Ao longo de dez dias, mais de mil atletas passam pelos Jogos Paralímpicos de Paris. Histórias há muitas, mas nenhuma como a da desportista grávida de sete meses, a da arqueira que ficou noiva em frente à Torre Eiffel (e também está grávida), a do homem que de tão alto não cabe nas camas olímpicas ou a de um infeliz caso de doping, made in Portugal…
Tracy Otto, a noiva
Talvez pela violência da razão que pôs esta atleta numa cadeira de rodas, o final feliz da história de Tracy tem emocionado estes jogos paralímpicos.
Esta desportista da equipa de tiro com arco americana ficou paraplégica na sequência de um ataque por parte de um ex-namorado que já havia deixado há mais de um ano. Ele violou-a, esfaqueou-a, deu-lhe socos e um tiro no olho, enquanto ela dormia com o novo parceiro em sua casa, na Florida, em 2019.
Ricky Riessle, que ainda hoje é o seu companheiro, também sofreu duros golpes durante a agressão a ambos, há cinco anos. Agora, em Paris, aonde foi para ver o desempenho da namorada, que se agarrou ao desporto adaptado para compensar tudo o que perdeu naquela noite, e foi muito mais do que a mobilidade, decidiu pedi-la em casamento, com a Torre Eiffel como cenário. Nas fotos do Instagram, vê-se este americano ajoelhado junto à cadeira de rodas a dar um vistoso anel a Tracy Otto. “Posso não ter ganho nenhuma medalha, mas levo algo brilhante para casa”, escreveu, emocionada.
Mais: o casal aproveitou para anunciar o nascimento do primeiro filho, em janeiro, algo que até então tinham mantido em segredo, por precaução.
Morteza Mehrzadselakjani, ser demasiado alto para o mundo real
O iraniano Mehrzad, como lhe chamam os amigos, mede 2,46 metros e tem os títulos de segunda pessoa mais alta do mundo e a sétima mais alta de sempre. Ao mesmo tempo, tornou-se bicampeão paralímpico de voleibol sentado e está nesta edição dos jogos a competir pelo terceiro ouro da sua carreira.

+++++

*As suas tarefas*
a – Reproduza o trecho do excerto que vai de "Esta desportista da" até "Florida, em 2019.", incluindo este último.
b – Responda, com base no excerto, às perguntas seguintes:
(i) Em que modalidade compete Tracy Otto na equipa americana?
(ii) Em que ano ocorreu o ataque a Tracy Otto?
(iii) Quanto mede Mehrzad?

*Dados fornecidos*
+++++

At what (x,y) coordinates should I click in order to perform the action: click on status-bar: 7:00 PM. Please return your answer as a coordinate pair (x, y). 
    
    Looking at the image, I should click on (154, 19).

+++++

*Respostas por número*
a –
Esta desportista da equipa de tiro com arco americana ficou paraplégica na sequência de um ataque por parte de um ex-namorado que já havia deixado há mais de um ano. Ele violou-a, esfaqueou-a, deu-lhe socos e um tiro no olho, enquanto ela dormia com o novo parceiro em sua casa, na Florida, em 2019.

b –
(i) Tiro com arco.
(ii) Em 2019.
(iii) 2,46 metros.